Hon. John Abdulai Jinapor, the Minister of Energy and Green Transition, has declared that Ghana is firmly on a path toward eliminating its heavy reliance on imported refined petroleum products and transitioning into a major net exporter of finished oil products across the West African sub-region.
This strategic economic turnaround follows the historic delivery of the first-ever parcel of domestic crude oil from the Jubilee Field to the privately owned Sentuo Oil Refinery for local processing.
By redirecting the nation’s sweet light crude away from total foreign exportation and into domestic processing units, the government aims to retain maximum economic value within the country, stabilize the local currency, and buffer the domestic market against the erratic price shocks that dictate the international energy landscape.
“If these two refineries are processing at their peak, Ghana would no longer need to import crude oil. We would rather become an oil exporter when it comes to finished products. And from what we are doing, and from what we are witnessing, it is obvious that under His Excellency President John Dramani Mahama, we are on course and we are resetting the country and making it functioning for the Republic of Ghana.”
Hon. John Abdulai Jinapor, the Minister of Energy and Green Transition

The policy shift directly expands the state’s broader macroeconomic stabilization plan by fostering strategic public-private partnerships within the downstream energy industry.
Currently, the Sentuo Oil Refinery stands as a monument of industrialization, operating a phase-one configuration that processes 40,000 barrels per stream day, with rapid structural mechanisms already underway to roll out a phase-two expansion that will inject an extra 60,000 barrels per day.

Once fully operational, this expansion will push Sentuo’s standalone capacity to its optimal design of 100,000 barrels per day, which, when combined with the simultaneous revitalization of the state-owned Tema Oil Refinery (TOR) which has concurrently taken delivery of 1 million barrels of crude oil will effectively satisfy domestic consumption and create a structural surplus of finished petroleum products exclusively bound for the international market.
Revitalizing Domestic Refining Capacity and Undoing Historical Mishaps
The energy minister recalled that the journey toward local refining self-sufficiency has been fraught with severe operational gaps and historic policy oversights that previously stunted Ghana’s industrial growth.
In 2016, under the initial execution of the ruling administration’s downstream vision, approximately 1 million barrels of crude oil were successfully delivered from the country’s oil fields to the Tema Oil Refinery for local processing.

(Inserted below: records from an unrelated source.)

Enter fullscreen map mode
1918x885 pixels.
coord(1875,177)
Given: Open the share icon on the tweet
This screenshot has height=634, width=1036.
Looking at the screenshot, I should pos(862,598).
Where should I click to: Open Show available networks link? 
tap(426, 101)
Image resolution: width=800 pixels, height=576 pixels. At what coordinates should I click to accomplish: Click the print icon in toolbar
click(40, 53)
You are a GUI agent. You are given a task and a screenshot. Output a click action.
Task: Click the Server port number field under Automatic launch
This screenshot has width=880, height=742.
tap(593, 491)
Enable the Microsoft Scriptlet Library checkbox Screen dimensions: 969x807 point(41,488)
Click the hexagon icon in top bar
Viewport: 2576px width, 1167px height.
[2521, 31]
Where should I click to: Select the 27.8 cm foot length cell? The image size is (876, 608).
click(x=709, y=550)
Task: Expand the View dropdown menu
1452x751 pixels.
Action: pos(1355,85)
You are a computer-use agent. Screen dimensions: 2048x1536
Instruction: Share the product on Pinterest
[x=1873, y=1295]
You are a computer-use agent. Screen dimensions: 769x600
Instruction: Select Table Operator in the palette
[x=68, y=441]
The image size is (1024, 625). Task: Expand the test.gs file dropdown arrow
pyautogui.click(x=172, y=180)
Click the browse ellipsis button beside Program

“Unfortunately, however, and this is very unfortunate, we left office soon after we delivered that parcel of crude oil and the rest is history,” Jinapor noted, referencing the lengthy operational stagnation and subsequent near-collapse that forced the state-owned refinery to be put up for sale in subsequent years.
The current paradigm shift, however, represents an institutional reset that systematically addresses past policy failures.
By aggressively incorporating the Sentuo Oil Refinery which has emerged “undoubtedly as one of the most significant private sector investments in Ghana’s downstream industry” the state is diversifying its operational channels.

Rather than allowing critical infrastructure to remain idle or relying solely on a single state facility, the simultaneous allocation of raw feedstock to both Sentuo and TOR ensures that local value addition is permanently insulated from bureaucratic bottlenecks.
Buffering the Local Economy Against Global Geopolitical Shockwaves
Beyond the immediate industrial advantages, the domestic processing of Jubilee crude acts as a crucial macroeconomic shield during times of severe international instability.

The extreme significance of the local refining milestone became glaringly apparent following the recent outbreak of the conflict between the United States and Iran, an international crisis that threatened to disrupt vital global energy transit corridors.
During global blockades or geopolitical standoffs, the closing of critical shipping lanes like the Strait of Hormuz triggers an instantaneous spike in shipping freight charges and astronomical maritime insurance premiums for landing finished products on Ghanaian shores.
By utilizing domestic refining capacity, Ghana effectively eliminates the costly process of shipping its raw crude to Europe only to buy it back later as premium expensive finished fuel.
Industry experts indicate that sustaining this internal crude allocation loop will radically drive down pump prices for ordinary citizens by eliminating foreign middleman fees, international shipping logistics, and volatile insurance premiums.

The retention of this processing cycle within the boundaries of the republic provides a stable, predictable supply of fuel that safeguards the transport, agricultural, and manufacturing sectors from imported inflation.
Shifting the Balance of Trade and Driving Regional Petrochemical Dominance
The long-term economic extension of this refining strategy will completely alter Ghana’s balance of payments and reshape its position within the West African sub-region.
For over a decade, the country has suffered an acute bleeding of its foreign exchange reserves due to the endless demand for US dollars required by Bulk Oil Distribution Companies (BDCs) to import refined petroleum products.
By converting domestic crude into high-value finished products locally, Ghana will drastically cut its import bill, thereby relieving structural pressure on the Ghanaian Cedi and fostering long-term currency appreciation.